Molecular interaction of bovine kininogen and its derivatives with papain.

The molecular interaction of bovine kininogen and its derivatives with papain was investigated. High-molecular-weight kininogen (HMWK) or low-molecular-weight kininogen (LMWK) and inactive papain treated with N-[N-(L-3-trans-carboxyoxiran-2-carbonyl)-L-leucyl]agmatine (E-64) formed, respectively, a complex, which was dissociable on sodium dodecyl sulfate polyacrylamide-gel electrophoresis (SDS-PAGE).
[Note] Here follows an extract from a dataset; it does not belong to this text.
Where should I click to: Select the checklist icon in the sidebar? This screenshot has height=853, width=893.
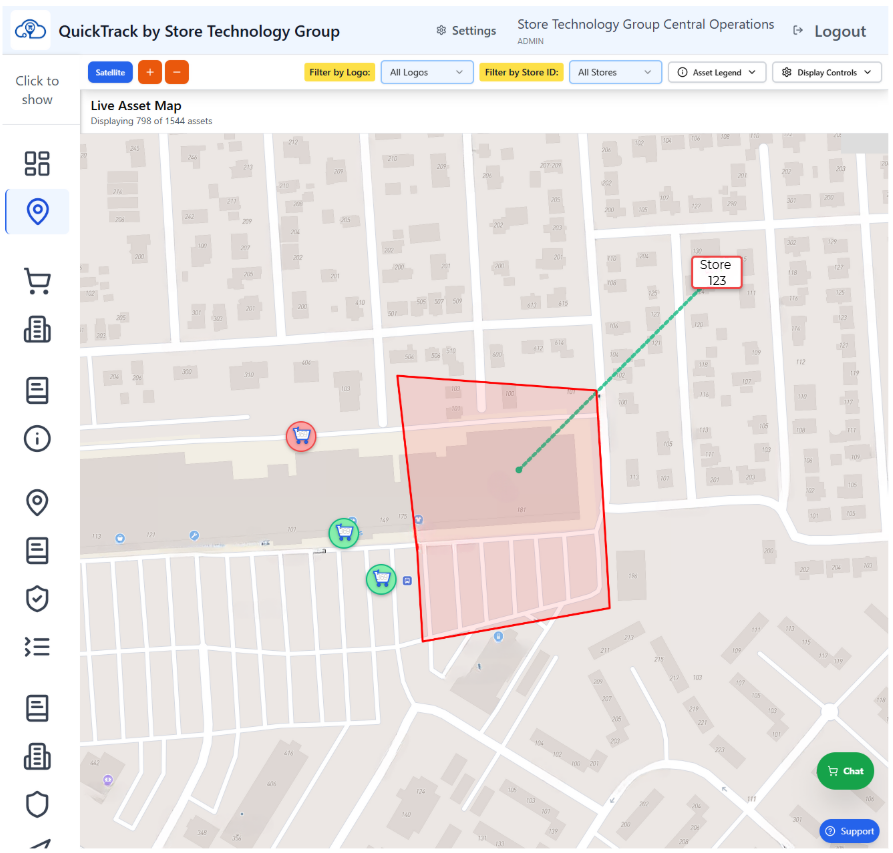(x=37, y=646)
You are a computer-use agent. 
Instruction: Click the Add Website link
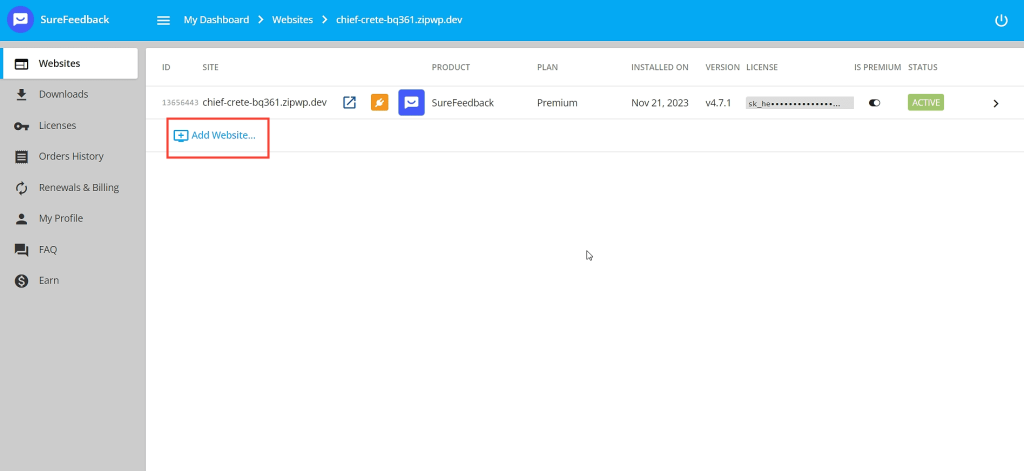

The densitometric determination of the bands separated on SDS-PAGE and amino acid analysis of the samples extracted from the electrophoresis gel revealed that the complex between kininogen and papain is formed in a molar ratio of one to one. Moreover, analysis of the inhibition of the caseinolytic activity of papain by these kininogens indicated that HMWK, LMWK, and kinin-free derivatives obtained from both kininogens inhibit active papain with a stoichiometry of 1:1. On the other hand, the papain activity was inhibited by two kinds of cyanogen bromide fragments isolated from the heavy chain of HMWK. These two fragments with Ki values of 38 and 0.64 nM corresponded, respectively, to residue Nos. 47 to 243 and Nos. 244-360 of the HMWK heavy chain. These results suggest that in the intact HMWK and LMWK, one of the two potential reactive sites interacts with papain to form a complex and that the other reactive site becomes active only after separation of the two sites.